■ WHAT THE EXERCISE ASKS
Omit the pictures and retype only the lines from the one containing "You are a computer-use" through the end of the listing, both ends included.

■ LISTED ENTRIES
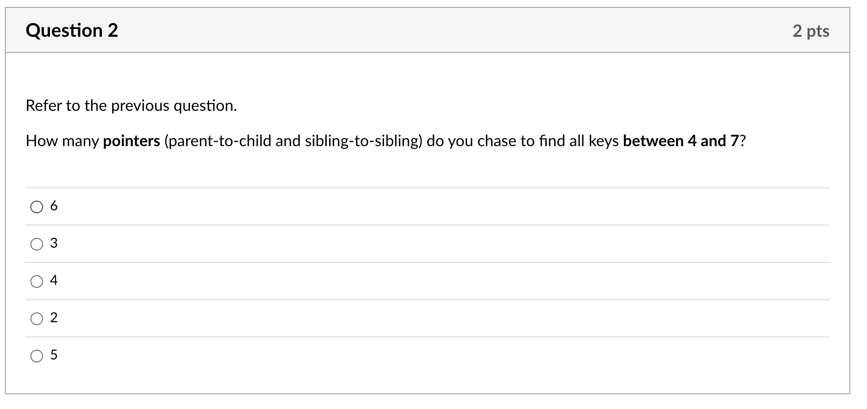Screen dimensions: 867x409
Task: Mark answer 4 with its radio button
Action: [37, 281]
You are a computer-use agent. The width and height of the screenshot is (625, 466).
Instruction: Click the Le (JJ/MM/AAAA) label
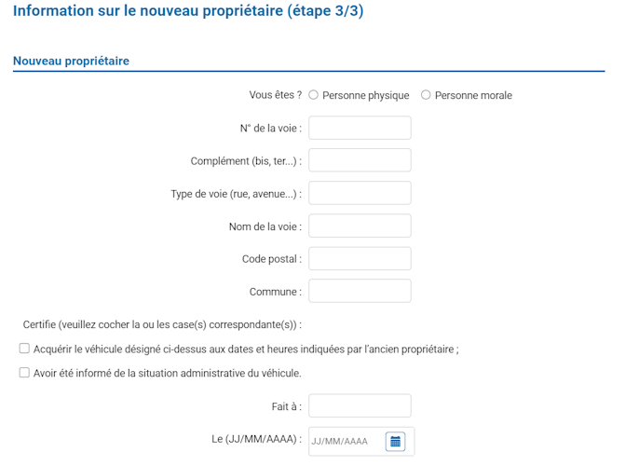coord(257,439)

■ REPLY
You are a computer-use agent. The width and height of the screenshot is (625, 466).
Instruction: Click the Le (JJ/MM/AAAA) label
coord(257,439)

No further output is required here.